Владимира Петровича коробило от одного только слова «перестройка». В одно мгновение в сознании пронеслись все события, начиная от работы на заводе и кончая существованием на городской свалке.
– Нет, – решительно сказал он.
– Вот и мне нет, – согласился Виктор.
Владимир Петрович посмотрел на своего приятеля и остолбенел от неожиданности. Перед ним стоял не бомж, а представительный мужчина. Единственное, что отличало его от так называемых «новых русских», так это грустные глаза, которые излучали тоску, даже когда Виктор пытался шутить.
– Одевайтесь, ваше благородие, – сказал Виктор, – мундир ждёт вас.
Он указал на отглаженные костюм и рубашку.
Стратегия двух детективов не отличалась оригинальность. Имея всего два адреса, они устроили два наблюдательных пункта и стали дежурить каждый у своего адреса. Поздно вечером они встречались в подвале и обсуждали дальнейшие свои действия.
– По-моему, я сегодня видел мужика с первой кассеты, – докладывал Владимир Петрович.
– А я бабу, – сказал Виктор.
Они вставили кассету в видик и начали внимательно просматривать материал.
– Вот этот мужик, – указал пальцем Владимир Петрович на мужчину, – стало быть, его баба – та, которую видел ты.
Виктор внимательно посмотрел на женщину и отрицательно помотал головой.
– Нет, моя была симпатичней.
После короткого совещания было решено продолжить наблюдение.
Однако одного наблюдения оказалось мало. Пришлось прибегнуть и к агентурным данным, которыми с радостью делились старушки, сидящие целыми днями на скамейках, и до самых корней стирающие остатки своих зубов, пережёвывая дворовые сплетни.
– Итак, ситуация складывается следующим образом, – докладывал Владимир Петрович. – Вячеслав Ворошилов спит с женой Николая Семёнова – Верой.
– …а тот, в свою очередь, спит с женой Вячеслава Ворошилова.
– … по моим сведениям, Николай Семёнов знаком с Вячеславом Ворошиловым, следовательно, если мы будем шантажировать одного, то невольно натравим на него другого.
– А тебе не всё ли равно, кто с кем стравится? – спросил Виктор. – Нам надо определить, сколько можно с каждого снять бабок. Чтобы это сделать, надо знать, сколько они имеют.
– У каждого хорошие квартиры. Если продадут, денег будет много.
– Из-за баб не продадут, – уверенно сказал Виктор.
– А почему из-за баб? Тут так всё выходит, что изменяют и бабы, и мужики. Так что, в нашем случае совершенно без разницы, кто изменяет – мужчина или женщина.
– Ну, не скажи, – возразил Виктор, – измена измене рознь. Когда мужик изменяет, то это расценивается, как шалость, а если женщина, то как преступление.
– Тогда ставку делать надо на баб, тут можно взять больше, – заключил Владимир Петрович.

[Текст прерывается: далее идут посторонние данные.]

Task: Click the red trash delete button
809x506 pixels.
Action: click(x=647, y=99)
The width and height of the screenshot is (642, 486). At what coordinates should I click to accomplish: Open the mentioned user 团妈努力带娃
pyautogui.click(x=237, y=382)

* * *Принеся очередной материал Сапожникову, Шурик и Юрик впервые были удостоены похвалы.
– Вот это другое дело! Это действительно взято из жизни, – хвалил их заказчик. – Один недостаток – очень однообразно. Посудите сами: кроме секса ничего нет.
– Но ведь это то, что заказывали!
– Верно, но читатель кроме секса любит кровь.
– Где же я вам возьму кровь? Не убивать же нам их самим?
– Самим не надо, – подтвердил Сапожников.
Шурик и Юрик испуганно переглянулись.
– Ты хочешь сказать, чтобы мы…
– Я ничего вам не хочу сказать. Это вы должны всё сказать читателю.
Обескураженные писатели вышли от заказчика, так и не поняв, что им теперь предстоит сделать.
– А я понял! – вдруг воскликнул Шурик.
– Что ты понял?
– Мы будем продолжать съёмки.
– Неужели тебе не понятно, что этой порнухи достаточно?
– Это для издательства достаточно.
Юрик заинтригованно посмотрел на своего товарища.
– А для Славки Ворошилова и для Кольки Семёнова не достаточно.
– Точно! – наконец понял Юрик. – Если они узнают эту информацию, то точно до кровянки дойдёт. Успевай только снимать и описывать.
– А я ещё лучше придумал: мы их с тобой на бабки ещё разведём.
– Точно. А если откажутся, пригрозим, что эти кассеты покажем жёнам.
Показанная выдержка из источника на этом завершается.